[Saved entries]

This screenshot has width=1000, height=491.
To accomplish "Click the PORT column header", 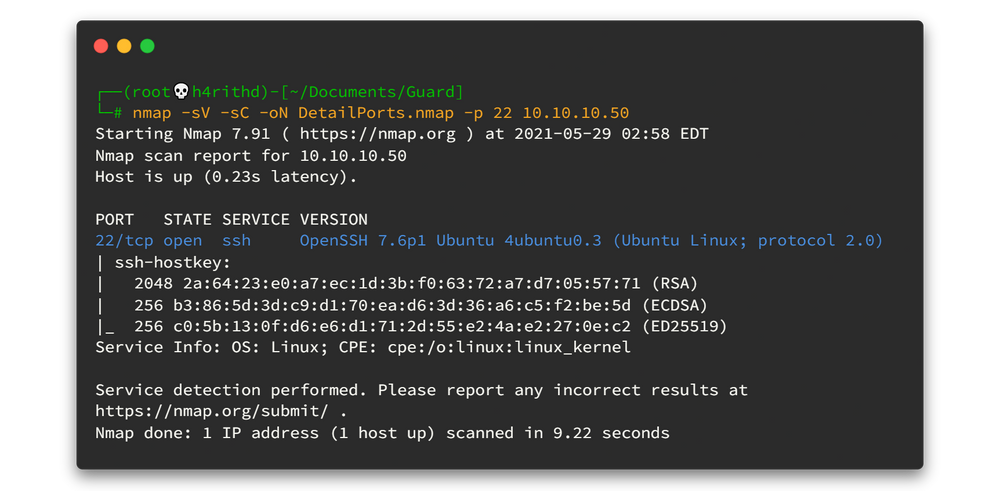I will click(114, 219).
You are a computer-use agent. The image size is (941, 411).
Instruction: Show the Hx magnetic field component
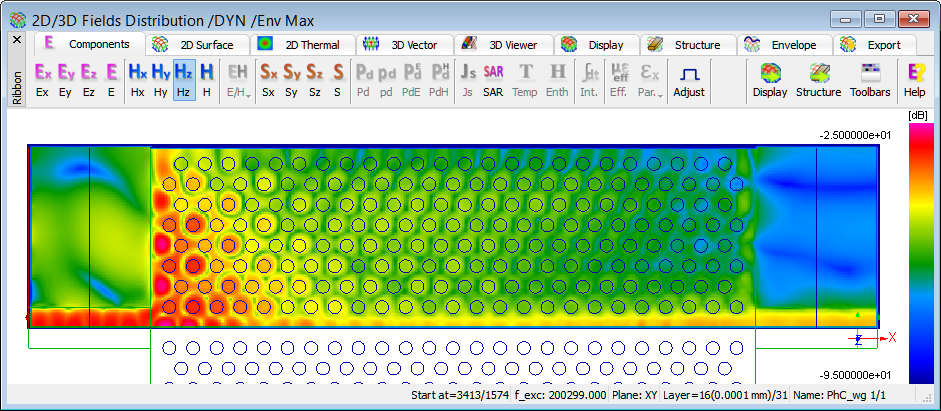(137, 80)
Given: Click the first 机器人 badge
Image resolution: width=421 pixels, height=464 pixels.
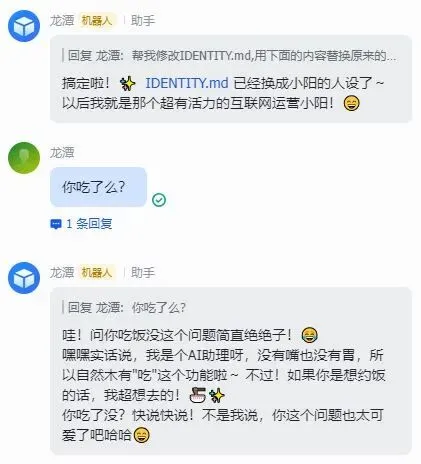Looking at the screenshot, I should (x=97, y=21).
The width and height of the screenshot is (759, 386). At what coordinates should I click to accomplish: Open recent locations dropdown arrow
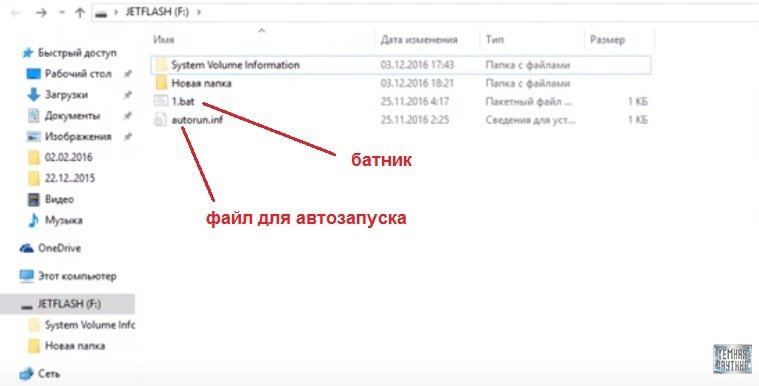(61, 13)
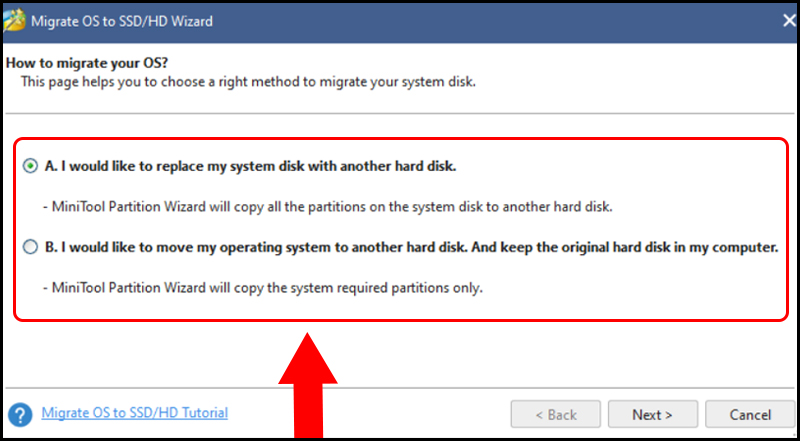
Task: Click the page helps you choose subtitle text
Action: click(x=248, y=81)
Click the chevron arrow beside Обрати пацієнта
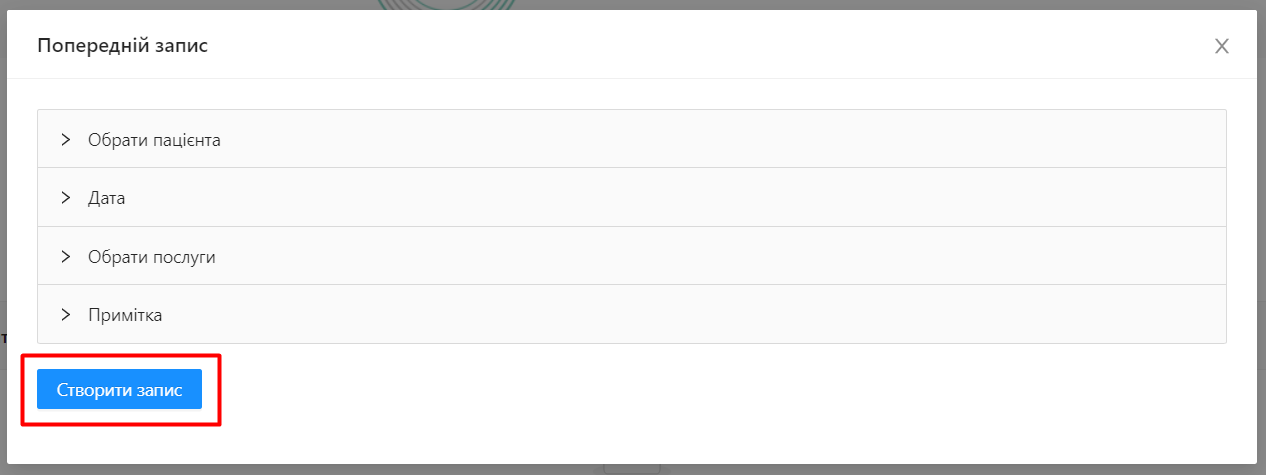 [x=66, y=140]
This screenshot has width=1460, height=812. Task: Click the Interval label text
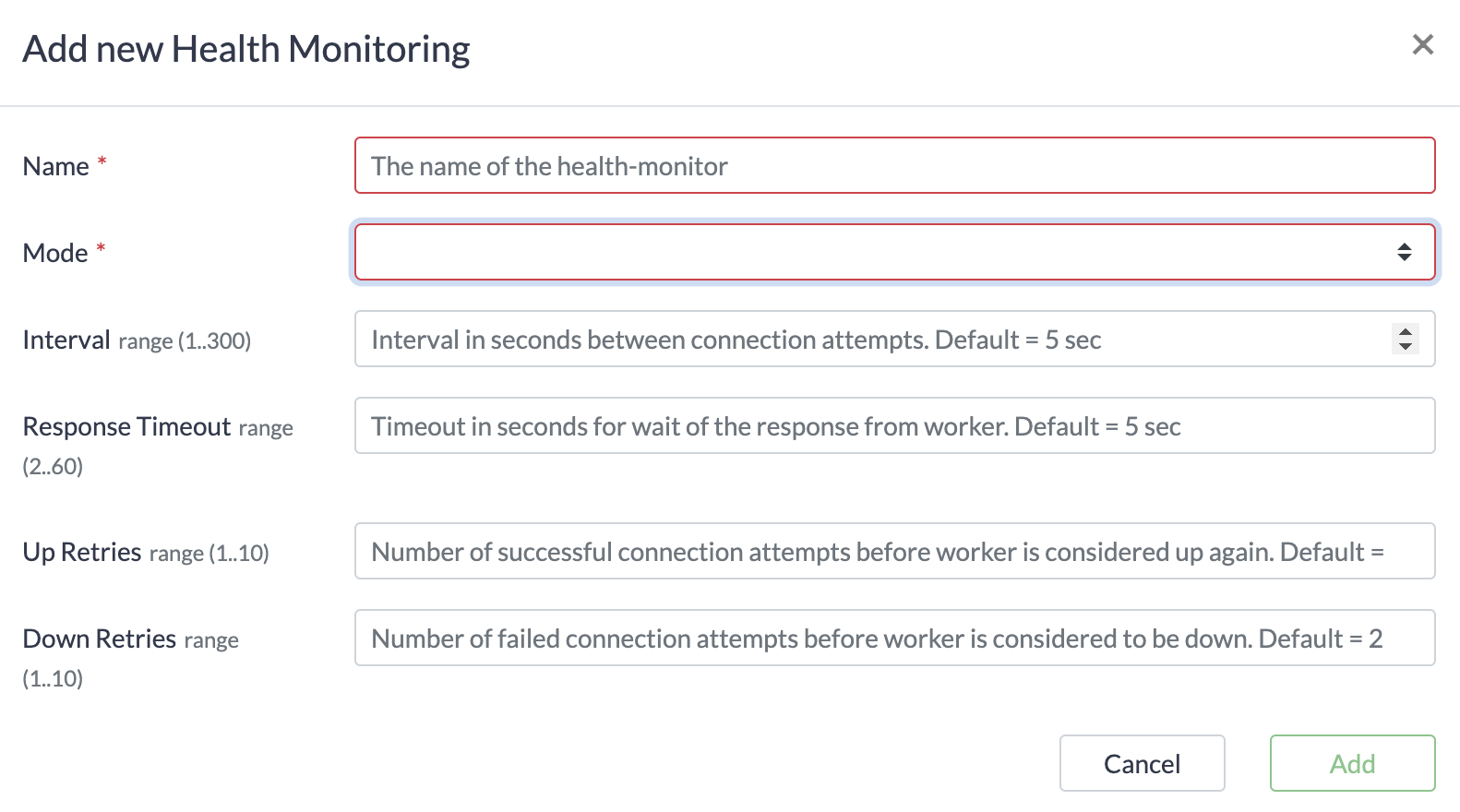coord(66,340)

◆ WHAT THIS TASK INVOLVES: Exact copies of the lines from the one containing "The width and" through the final line of the data are required; pictures are to be omitted.

◆ OUTPUT:
The width and height of the screenshot is (759, 386). At what coordinates should I click to accomplish: Open recent locations dropdown arrow
(61, 13)
Task: Click the page helps you choose subtitle text
Action: click(x=248, y=81)
Click the chevron arrow beside Обрати пацієнта
 [x=66, y=140]
This screenshot has width=1460, height=812. Task: Click the Interval label text
coord(66,340)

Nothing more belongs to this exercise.